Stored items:
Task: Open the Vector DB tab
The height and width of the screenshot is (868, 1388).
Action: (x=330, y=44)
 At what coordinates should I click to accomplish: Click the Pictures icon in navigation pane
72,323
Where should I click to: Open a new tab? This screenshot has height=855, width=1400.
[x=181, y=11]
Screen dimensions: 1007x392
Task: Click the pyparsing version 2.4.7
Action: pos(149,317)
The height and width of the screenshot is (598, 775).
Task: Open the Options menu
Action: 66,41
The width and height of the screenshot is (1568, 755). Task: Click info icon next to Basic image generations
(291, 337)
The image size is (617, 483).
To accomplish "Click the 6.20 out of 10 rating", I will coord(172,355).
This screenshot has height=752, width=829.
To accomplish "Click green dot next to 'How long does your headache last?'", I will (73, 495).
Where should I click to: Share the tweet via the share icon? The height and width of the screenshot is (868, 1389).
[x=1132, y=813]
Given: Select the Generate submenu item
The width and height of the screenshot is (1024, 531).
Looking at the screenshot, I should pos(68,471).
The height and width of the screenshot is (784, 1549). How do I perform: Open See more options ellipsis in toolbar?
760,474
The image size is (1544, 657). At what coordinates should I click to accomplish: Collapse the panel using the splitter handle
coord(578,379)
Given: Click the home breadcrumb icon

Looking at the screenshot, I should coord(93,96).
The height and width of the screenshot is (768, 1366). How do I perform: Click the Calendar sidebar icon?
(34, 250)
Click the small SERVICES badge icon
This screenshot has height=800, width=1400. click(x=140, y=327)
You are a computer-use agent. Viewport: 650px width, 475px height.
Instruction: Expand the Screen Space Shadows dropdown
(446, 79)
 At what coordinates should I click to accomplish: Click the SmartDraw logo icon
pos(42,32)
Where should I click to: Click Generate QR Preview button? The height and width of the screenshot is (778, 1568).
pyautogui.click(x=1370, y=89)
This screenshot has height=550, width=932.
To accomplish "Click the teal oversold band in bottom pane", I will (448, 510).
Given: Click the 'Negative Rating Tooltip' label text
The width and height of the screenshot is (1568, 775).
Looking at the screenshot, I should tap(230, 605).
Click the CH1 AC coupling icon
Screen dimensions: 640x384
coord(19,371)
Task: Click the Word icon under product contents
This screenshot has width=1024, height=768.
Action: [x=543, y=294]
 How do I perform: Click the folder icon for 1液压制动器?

→ **What the task asks**
Copy the entries word for word.

→ **The answer**
Task: Open the Vector DB tab
The height and width of the screenshot is (868, 1388).
Action: (x=330, y=44)
 At what coordinates should I click to accomplish: Click the Pictures icon in navigation pane
72,323
Where should I click to: Open a new tab? This screenshot has height=855, width=1400.
[x=181, y=11]
Screen dimensions: 1007x392
Task: Click the pyparsing version 2.4.7
Action: pos(149,317)
The height and width of the screenshot is (598, 775).
Task: Open the Options menu
Action: 66,41
The width and height of the screenshot is (1568, 755). Task: Click info icon next to Basic image generations
(291, 337)
The image size is (617, 483).
To accomplish "Click the 6.20 out of 10 rating", I will coord(172,355).
This screenshot has height=752, width=829.
To accomplish "Click green dot next to 'How long does your headache last?'", I will (73, 495).
Where should I click to: Share the tweet via the share icon? The height and width of the screenshot is (868, 1389).
[x=1132, y=813]
Given: Select the Generate submenu item
The width and height of the screenshot is (1024, 531).
Looking at the screenshot, I should pos(68,471).
The height and width of the screenshot is (784, 1549). How do I perform: Open See more options ellipsis in toolbar?
760,474
The image size is (1544, 657). At what coordinates should I click to accomplish: Collapse the panel using the splitter handle
coord(578,379)
Given: Click the home breadcrumb icon

Looking at the screenshot, I should coord(93,96).
The height and width of the screenshot is (768, 1366). How do I perform: Click the Calendar sidebar icon?
(34, 250)
Click the small SERVICES badge icon
This screenshot has height=800, width=1400. click(x=140, y=327)
You are a computer-use agent. Viewport: 650px width, 475px height.
Instruction: Expand the Screen Space Shadows dropdown
(446, 79)
 At what coordinates should I click to accomplish: Click the SmartDraw logo icon
pos(42,32)
Where should I click to: Click Generate QR Preview button? The height and width of the screenshot is (778, 1568).
pyautogui.click(x=1370, y=89)
This screenshot has height=550, width=932.
To accomplish "Click the teal oversold band in bottom pane", I will (448, 510).
Given: Click the 'Negative Rating Tooltip' label text
The width and height of the screenshot is (1568, 775).
Looking at the screenshot, I should tap(230, 605).
Click the CH1 AC coupling icon
Screen dimensions: 640x384
coord(19,371)
Task: Click the Word icon under product contents
This screenshot has width=1024, height=768.
Action: [x=543, y=294]
 How do I perform: Click the folder icon for 1液压制动器?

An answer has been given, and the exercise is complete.